Was ist der Unterschied zu einer Kuhmilchallergie?

Im Gegensatz zur Laktoseintoleranz kommt es bei der Kuhmilchallergie zu einer fehlgeleiteten Reaktion des Immunsystems gegen bestimmte Milcheiweiße, die eigentlich harmlos sind. Es kommt, ähnlich wie bei der Laktoseintoleranz, zu Blähungen, Durchfällen, aber auch zu Rötungen der Haut und Juckreiz, schlimmstenfalls zum anaphylaktischen Schock. Eine Kuhmilchallergie ist sehr selten, sie kommt meist nur bei Kleinkindern vor und verliert sich mit zunehmendem Alter.

Was passiert, wenn die Diagnose einer Laktoseintoleranz gestellt ist?

Dann soll der Patient vier Wochen lang fast vollständig auf Nahrungsmittel verzichten, die Laktose enthalten. Im Anschluss steigert er - in Zusammenarbeit mit dem Arzt - die Aufnahme von Laktose wieder. Allerdings sollte das nur langsam geschehen, um die Toleranzschwelle für Laktose zu finden. Die Menge an Laktose also, die der Patient pro Tag zu sich nehmen kann, ohne dass es ihm schlecht geht.

Worauf sollten Patienten noch achten?

Sie sollten auf keinen Fall versuchen, dauerhaft vollständig auf Laktose zu verzichten. Damit erreichen sie nur, dass ihr Körper die Produktion des Enzyms Laktase komplett einstellt und sie dann selbst kleinste Mengen an Laktose nicht mehr vertragen. Stattdessen sollten sie sich kundig machen, welche Lebensmittel wenig Laktose enthalten.

Welche Milchprodukte wären das?

Hartkäse zum Beispiel. Je älter und körniger ein Exemplar ist, desto weniger Laktose ist noch darin enthalten. Ein Gouda oder ein Parmesan zum Beispiel. Den können Patienten mit Laktoseintoleranz meist problemlos essen. Auch Kefir enthält wenig Milchzucker. Frischkäse, Joghurt und Buttermilch dagegen enthalten viel Laktose, ebenso wie natürlich die Milch an sich.

Können die Patienten das Enzym einnehmen, um Milchzucker zu verdauen?

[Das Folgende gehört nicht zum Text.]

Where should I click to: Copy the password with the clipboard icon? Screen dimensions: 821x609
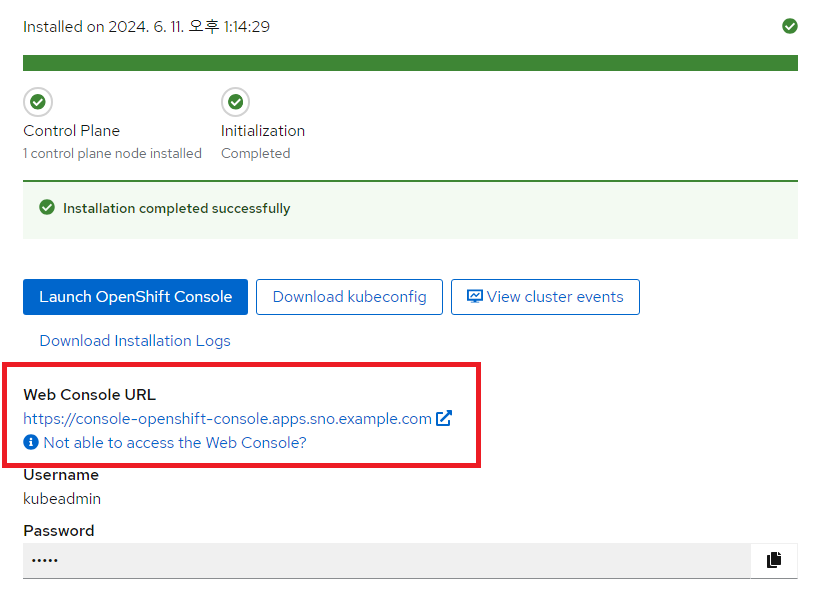[x=774, y=560]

Laktase gibt es tatsächlich als Pulver zu kaufen. Menschen mit Laktoseintoleranz nehmen es manchmal ein, wenn sie bei Freunden eingeladen sind oder ins Restaurant gehen und sich nicht einschränken wollen. Allerdings haben in diesem Jahr gleich zwei Studien gezeigt, dass Laktasepulver einem Placebo in seiner Wirkung nicht überlegen ist. Es nützt den Patienten also offensichtlich nicht. Einen Schaden durch die Einnahme des Pulvers müssen sie aber auch nicht befürchten.

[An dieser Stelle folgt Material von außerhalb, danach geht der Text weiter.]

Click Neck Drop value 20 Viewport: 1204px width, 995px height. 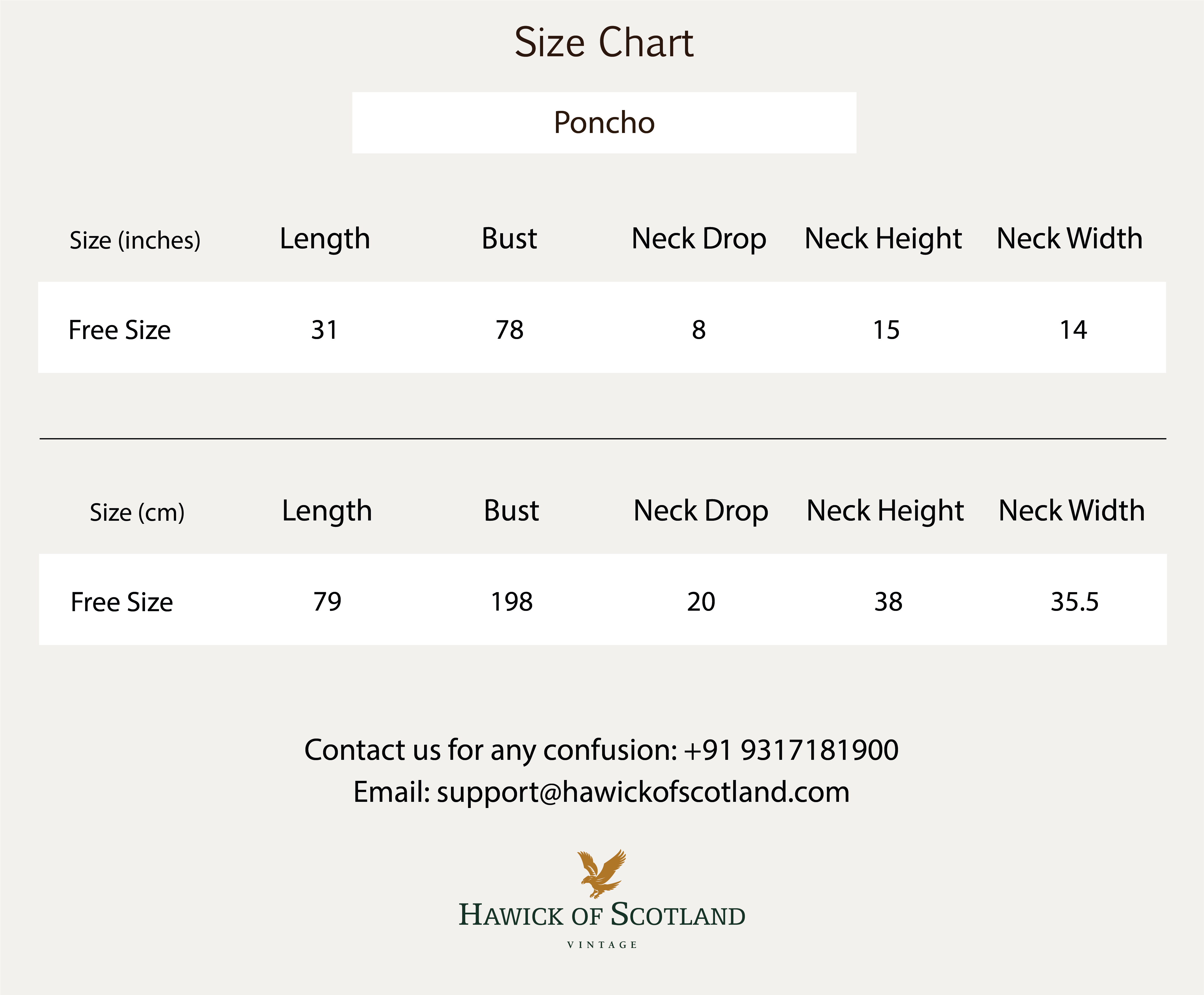(701, 602)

Sollten Erwachsene denn überhaupt Milch konsumieren?

Die Deutsche Gesellschaft für Ernährung empfiehlt gesunden Erwachsenen, täglich 200 bis 250 Gramm Milch oder Joghurt sowie 50 bis 60 Gramm Käse zu konsumieren. Denn in der Milch sind wertvolle Vitamine, vor allem B2 und B12, enthalten, auch Spurenelemente wie Zink und Jod. Manche Studien deuten darauf hin, dass Kalzium, Fette und Eiweiß der Milch sogar vor Krebs schützen könnten, zum Beispiel vor Darmkrebs. Allerdings hängt die Entstehung von Tumorerkrankungen von vielen verschiedenen Faktoren ab. Nicht nur die Ernährung spielt eine Rolle, auch der Lebensstil, die Umwelt, die Gene sowie auch die Psyche eines Menschen. Daher ist der Einfluss, falls vorhanden, als gering anzusehen.